Fitre, hicretten sonraki ikinci yılda oruç ile birlikte farz
(Hanefîlere göre vacip) kılınmıştır. Borç olarak tahakkuk etmesi
Ramazan Bayramı'nın birinci günü tan yerinin ağarması ile başlar,
ancak daha önce ödemek de câizdir. Fıtır sadakası verecek kadar
imkanı olanlar hem kendileri, hem de bakmakla yükümlü oldukları
aile fertleri için fitre öderler; yani fitre, zekâttan farklı
olarak aile reisine hem kendisi hem de aile fertleri için
yüklenmiştir.
Türkçe'de fitre denilen “fıtra”, hem oruç açmak mânâsındaki iftarın
köküdür hem de yaratılış mânâsındaki fıtrattır. Fitre, oruç ibâdeti
ile geçirilmiş bir ayın teşekkürü ve insan olarak yaratılmış
olmanın minnet borcu olarak ödenir, bayramda yoksulların da
sevinmelerini sağlar.
Abdullah b. Ömer'den rivâyet edilen bir hadîse göre Hz. Peygamber
(s.a.) Ramazan'dan çıkış sadakasını hurmadan bir sâ' veya arpadan
bir sâ' miktarı olmak üzere, her Müslüman hür, köle, erkek ve
kadına farz kılmıştır. Mâlik, Şâfiî ve Ahmed'e göre fıtır sadakası
hâdiste geçen lâfız ve mânâya uygun olarak farzdır. Hanefîlere göre
ise hadîsin delâleti kat'î olmadığı için vacîbdir.

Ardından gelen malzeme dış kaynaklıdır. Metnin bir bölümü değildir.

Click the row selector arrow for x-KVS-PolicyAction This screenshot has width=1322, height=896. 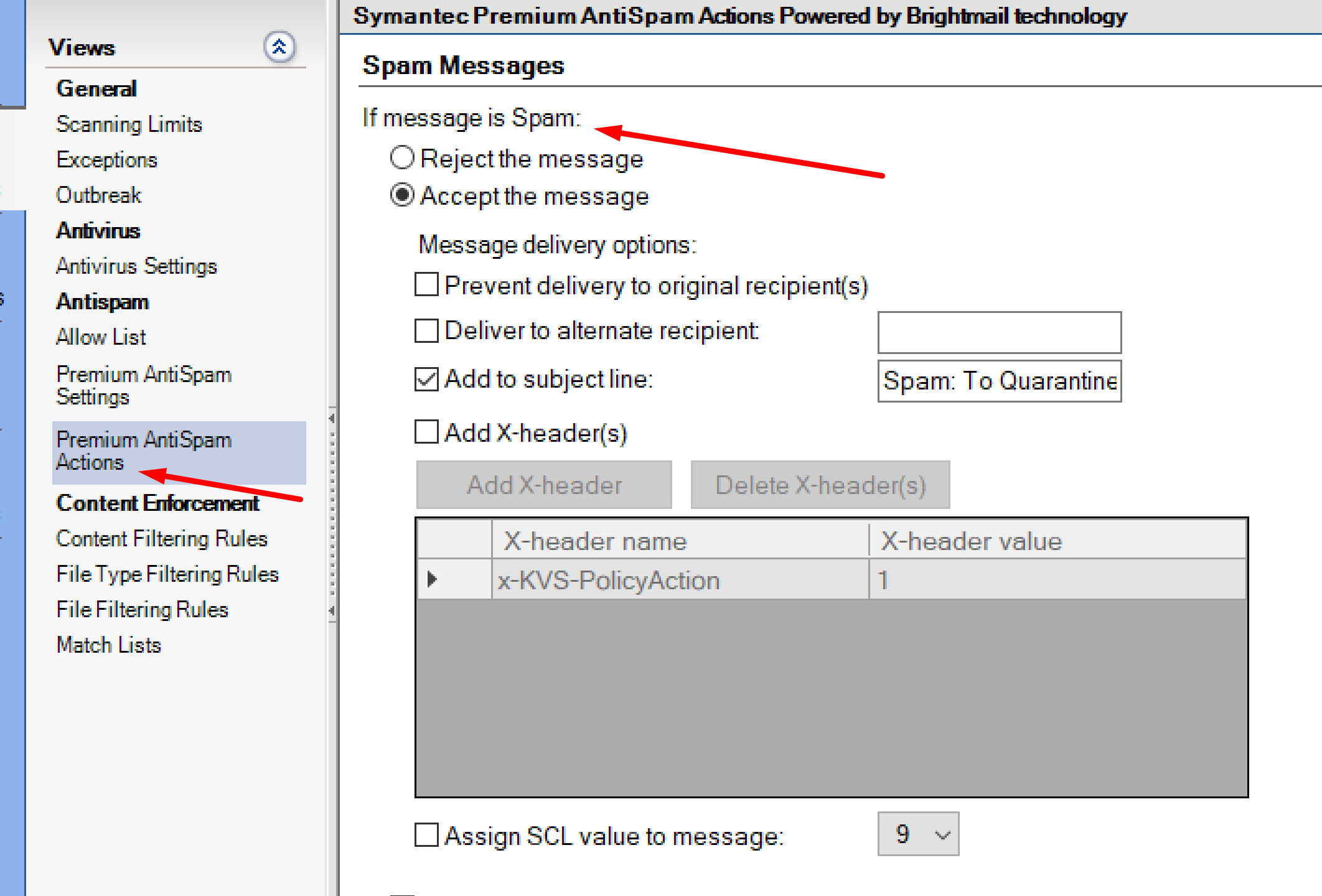pyautogui.click(x=433, y=579)
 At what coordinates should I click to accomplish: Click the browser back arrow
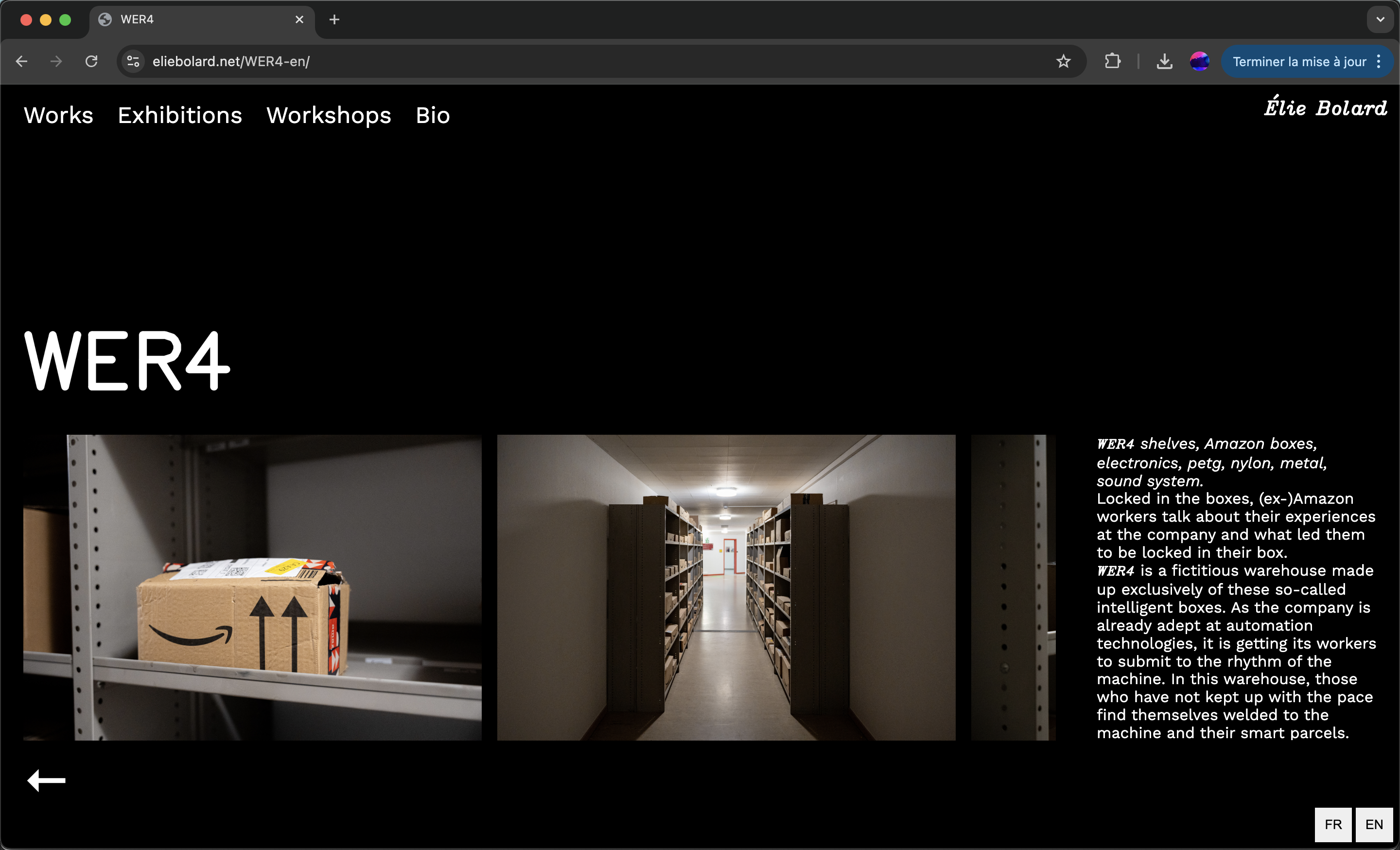click(21, 61)
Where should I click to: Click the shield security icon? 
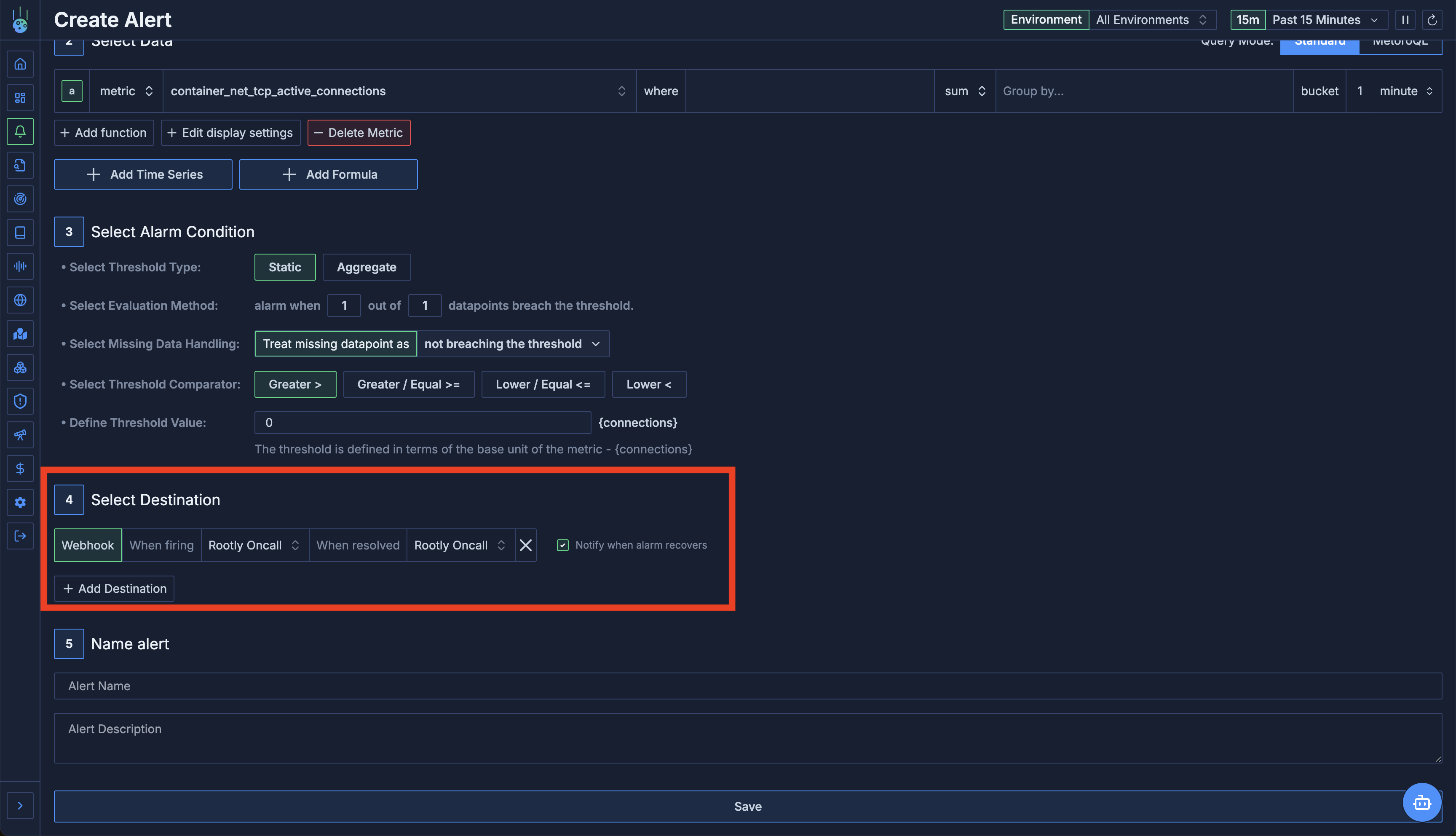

Bu sadakanın hikmetleri arasında, bir yandan oruç ibâdetini yapmış
Müslümanlardan sâdır olması muhtemel kusurları telâfî etmek, diğer
yandan bir sevinç ve bayram gününde fakirleri anmak, onları günlük
ihtiyaçlarından kurtarmak da vardır.
Zikri geçen hadîsin başka rivâyetlerinde “küçük, büyük, fakir,
zengin” ifadeleri de yer aldığından bu mâlî ibâdet, zekâttan
farklılık arzetmektedir:
a) Ebû Hanife'ye göre kadına, kocası olsun olmasın bizzat vâcibdir.
Diğer üç imâma göre kadın namına kocası öder; çünkü “bakmakla
mükellef olduklarınız namına ödeyin” hadîsi vardır.